We provide ongoing technical assistance, water monitoring, research studies, and education and outreach help to the groundwater management group working to improve groundwater quality in the Lower Yakima Valley. Nitrate contamination of groundwater is a serious health concern for area residents. 


Residents can help drinking water study

Help our scientists track nitrate pollution in private drinking-water wells in the area. Learn more about who is eligible for this no-cost water testing at our blog: Clean & Safe Water for Communities.

Working to reduce nitrate concentrations

The Lower Yakima Valley Groundwater Management Area, or GWMA, project is a community-based effort working to reduce nitrate concentrations in groundwater.
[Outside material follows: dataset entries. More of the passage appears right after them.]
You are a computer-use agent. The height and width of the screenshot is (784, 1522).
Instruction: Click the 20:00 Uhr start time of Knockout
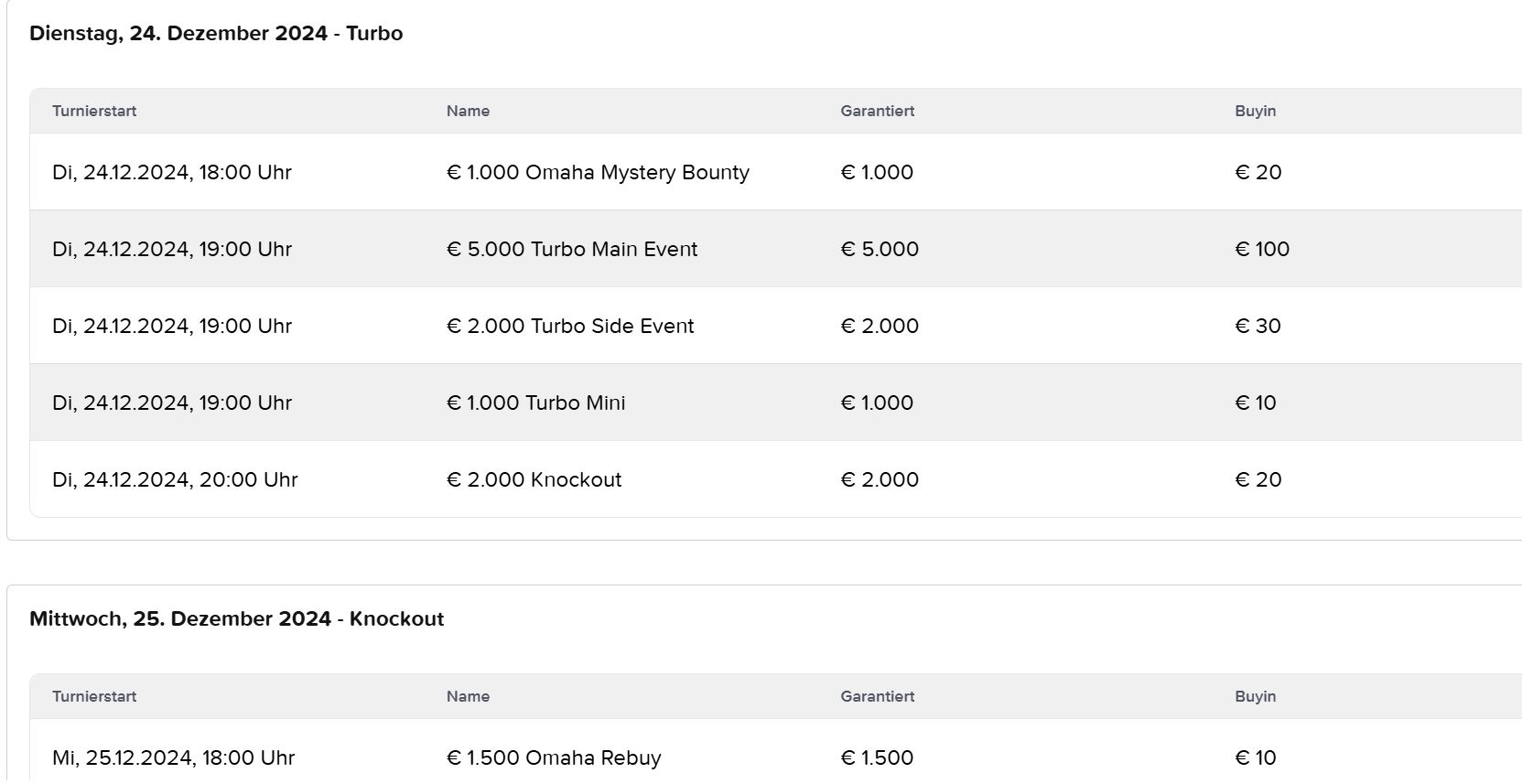[x=175, y=479]
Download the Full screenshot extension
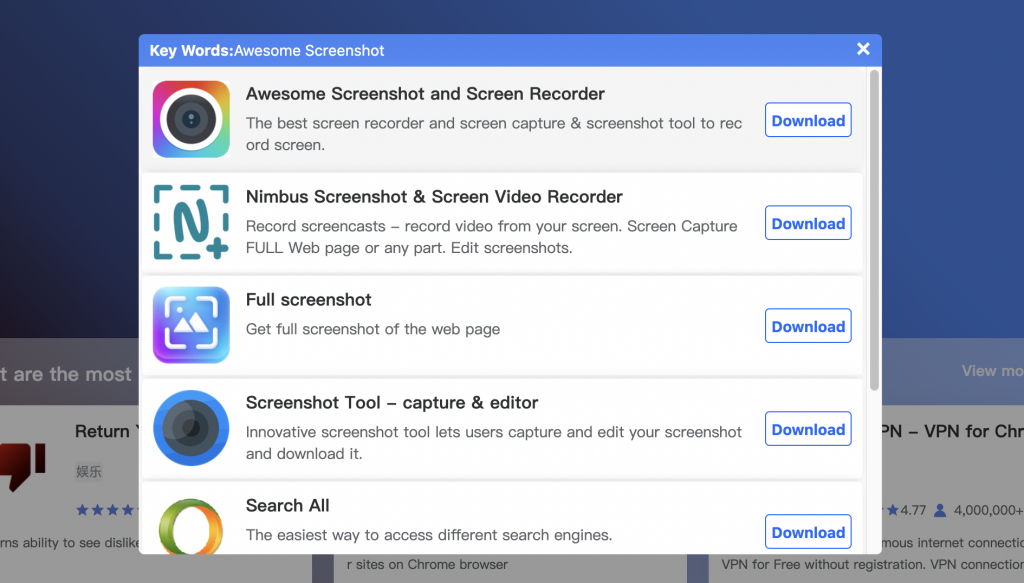The image size is (1024, 583). tap(808, 325)
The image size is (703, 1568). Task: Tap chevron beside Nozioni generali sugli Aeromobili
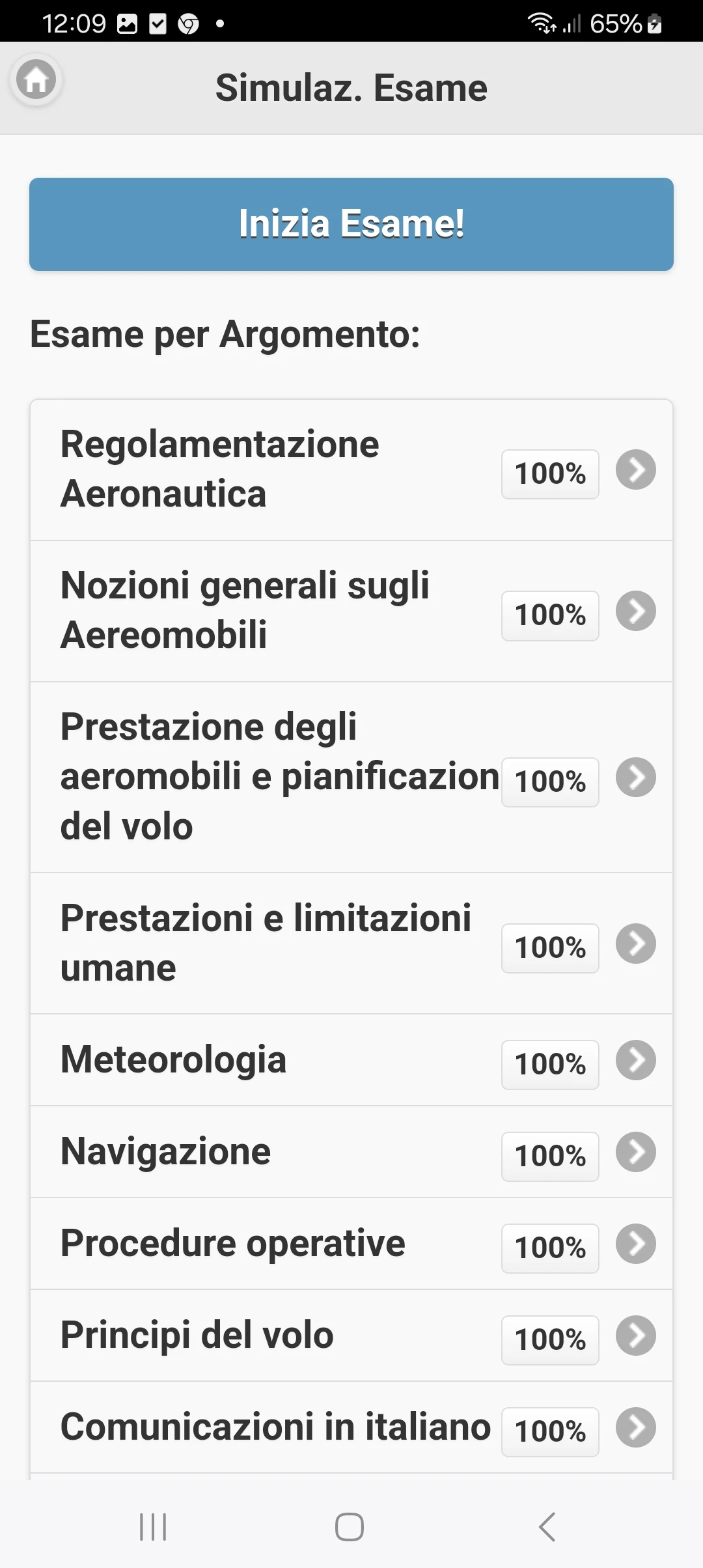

Many area residents rely on groundwater for their drinking water. Initial studies indicated that 12 percent of private domestic wells have elevated concentrations of nitrate. 

Led by Yakima County, the program was initiated in response to nitrate contaminations found in drinking water wells in the valley. The goal is to implement strategies to bring aquifers into drinking water standards, as well as to educate residents about the problem and provide information about how they can protect themselves. Find out more about the Lower Yakima Valley Groundwater Management Area.

Testing wells for dioxins and other harmful chemicals

In 2019, a local environmental group believed drinking water wells in the region contained dioxins, a forever chemical harmful to human health. We partnered with the Yakima Health District to a conduct two-year study to determine if dioxin was present in groundwater. We tested 15 wells between Zillah and Prosser for dioxins, lead and arsenic using extensive quality assurance methods to ensure our data was credible and accurate.

We did not find dioxin in Lower Valley groundwater, and none of the homes we sampled from had harmful levels of lead or arsenic. Read the technical memo for more details about the study. We will publish the full report in summer 2023.